Task statement
Write out the following listing in full, exactly as it reads.

Data extract
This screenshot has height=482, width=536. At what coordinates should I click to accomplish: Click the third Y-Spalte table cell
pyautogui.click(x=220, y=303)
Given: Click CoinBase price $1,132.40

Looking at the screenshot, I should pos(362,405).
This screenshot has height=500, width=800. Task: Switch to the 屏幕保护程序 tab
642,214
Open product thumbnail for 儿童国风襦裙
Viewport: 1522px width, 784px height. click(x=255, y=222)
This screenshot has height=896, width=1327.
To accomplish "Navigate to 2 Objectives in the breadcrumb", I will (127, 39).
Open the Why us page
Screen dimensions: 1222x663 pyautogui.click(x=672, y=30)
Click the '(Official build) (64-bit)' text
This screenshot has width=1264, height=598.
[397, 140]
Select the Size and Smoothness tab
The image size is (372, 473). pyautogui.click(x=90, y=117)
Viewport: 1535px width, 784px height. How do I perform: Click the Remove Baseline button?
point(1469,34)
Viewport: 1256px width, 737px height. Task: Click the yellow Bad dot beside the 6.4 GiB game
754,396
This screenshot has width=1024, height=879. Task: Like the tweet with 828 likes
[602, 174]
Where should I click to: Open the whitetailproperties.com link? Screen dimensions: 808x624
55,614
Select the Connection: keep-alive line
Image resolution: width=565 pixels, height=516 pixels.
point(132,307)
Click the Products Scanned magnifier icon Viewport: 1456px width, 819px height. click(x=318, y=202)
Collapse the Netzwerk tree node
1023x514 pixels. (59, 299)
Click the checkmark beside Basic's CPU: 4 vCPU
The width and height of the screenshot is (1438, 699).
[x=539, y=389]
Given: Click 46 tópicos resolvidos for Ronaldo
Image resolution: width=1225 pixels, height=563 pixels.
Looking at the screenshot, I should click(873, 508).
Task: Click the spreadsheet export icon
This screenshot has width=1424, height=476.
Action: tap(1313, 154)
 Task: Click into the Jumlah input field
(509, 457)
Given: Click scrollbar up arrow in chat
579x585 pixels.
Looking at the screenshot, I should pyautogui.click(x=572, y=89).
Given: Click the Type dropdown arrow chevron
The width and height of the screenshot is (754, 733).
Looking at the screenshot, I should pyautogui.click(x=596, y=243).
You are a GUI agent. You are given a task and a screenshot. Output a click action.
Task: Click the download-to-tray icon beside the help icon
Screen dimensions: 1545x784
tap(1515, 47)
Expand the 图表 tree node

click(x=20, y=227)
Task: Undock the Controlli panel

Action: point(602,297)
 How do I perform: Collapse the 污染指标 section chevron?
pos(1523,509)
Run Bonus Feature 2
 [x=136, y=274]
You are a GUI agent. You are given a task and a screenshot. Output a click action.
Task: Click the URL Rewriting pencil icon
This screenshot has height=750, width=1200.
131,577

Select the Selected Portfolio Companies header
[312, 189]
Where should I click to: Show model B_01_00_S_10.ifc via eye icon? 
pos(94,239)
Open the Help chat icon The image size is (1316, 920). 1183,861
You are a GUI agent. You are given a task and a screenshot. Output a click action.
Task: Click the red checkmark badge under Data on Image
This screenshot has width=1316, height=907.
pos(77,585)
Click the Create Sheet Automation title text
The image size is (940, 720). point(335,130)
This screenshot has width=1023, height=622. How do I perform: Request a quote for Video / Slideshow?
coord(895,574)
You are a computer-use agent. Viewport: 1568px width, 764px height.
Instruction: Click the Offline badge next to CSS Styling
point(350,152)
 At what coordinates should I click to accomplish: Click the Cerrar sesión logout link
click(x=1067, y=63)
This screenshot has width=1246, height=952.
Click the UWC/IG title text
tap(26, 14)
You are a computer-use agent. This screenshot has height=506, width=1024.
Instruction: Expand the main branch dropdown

Task result
This screenshot has height=482, width=536. At what coordinates should I click to accomplish: Click the third Y-Spalte table cell
pyautogui.click(x=220, y=303)
Given: Click CoinBase price $1,132.40

Looking at the screenshot, I should pos(362,405).
This screenshot has height=500, width=800. Task: Switch to the 屏幕保护程序 tab
642,214
Open product thumbnail for 儿童国风襦裙
Viewport: 1522px width, 784px height. click(x=255, y=222)
This screenshot has height=896, width=1327.
To accomplish "Navigate to 2 Objectives in the breadcrumb", I will (127, 39).
Open the Why us page
Screen dimensions: 1222x663 pyautogui.click(x=672, y=30)
Click the '(Official build) (64-bit)' text
This screenshot has width=1264, height=598.
[397, 140]
Select the Size and Smoothness tab
The image size is (372, 473). pyautogui.click(x=90, y=117)
Viewport: 1535px width, 784px height. How do I perform: Click the Remove Baseline button?
point(1469,34)
Viewport: 1256px width, 737px height. Task: Click the yellow Bad dot beside the 6.4 GiB game
754,396
This screenshot has width=1024, height=879. Task: Like the tweet with 828 likes
[602, 174]
Where should I click to: Open the whitetailproperties.com link? Screen dimensions: 808x624
55,614
Select the Connection: keep-alive line
Image resolution: width=565 pixels, height=516 pixels.
point(132,307)
Click the Products Scanned magnifier icon Viewport: 1456px width, 819px height. click(x=318, y=202)
Collapse the Netzwerk tree node
1023x514 pixels. (59, 299)
Click the checkmark beside Basic's CPU: 4 vCPU
The width and height of the screenshot is (1438, 699).
[x=539, y=389]
Given: Click 46 tópicos resolvidos for Ronaldo
Image resolution: width=1225 pixels, height=563 pixels.
Looking at the screenshot, I should click(873, 508).
Task: Click the spreadsheet export icon
This screenshot has width=1424, height=476.
Action: tap(1313, 154)
 Task: Click into the Jumlah input field
(509, 457)
Given: Click scrollbar up arrow in chat
579x585 pixels.
Looking at the screenshot, I should pyautogui.click(x=572, y=89).
Given: Click the Type dropdown arrow chevron
The width and height of the screenshot is (754, 733).
Looking at the screenshot, I should pyautogui.click(x=596, y=243).
You are a GUI agent. You are given a task and a screenshot. Output a click action.
Task: Click the download-to-tray icon beside the help icon
Screen dimensions: 1545x784
tap(1515, 47)
Expand the 图表 tree node

click(x=20, y=227)
Task: Undock the Controlli panel

Action: point(602,297)
 How do I perform: Collapse the 污染指标 section chevron?
pos(1523,509)
Run Bonus Feature 2
 [x=136, y=274]
You are a GUI agent. You are given a task and a screenshot. Output a click action.
Task: Click the URL Rewriting pencil icon
This screenshot has height=750, width=1200.
131,577

Select the Selected Portfolio Companies header
[312, 189]
Where should I click to: Show model B_01_00_S_10.ifc via eye icon? 
pos(94,239)
Open the Help chat icon The image size is (1316, 920). 1183,861
You are a GUI agent. You are given a task and a screenshot. Output a click action.
Task: Click the red checkmark badge under Data on Image
This screenshot has width=1316, height=907.
pos(77,585)
Click the Create Sheet Automation title text
The image size is (940, 720). point(335,130)
This screenshot has width=1023, height=622. How do I perform: Request a quote for Video / Slideshow?
coord(895,574)
You are a computer-use agent. Viewport: 1568px width, 764px height.
Instruction: Click the Offline badge next to CSS Styling
point(350,152)
 At what coordinates should I click to accomplish: Click the Cerrar sesión logout link
click(x=1067, y=63)
This screenshot has width=1246, height=952.
Click the UWC/IG title text
tap(26, 14)
You are a computer-use agent. This screenshot has height=506, width=1024.
Instruction: Expand the main branch dropdown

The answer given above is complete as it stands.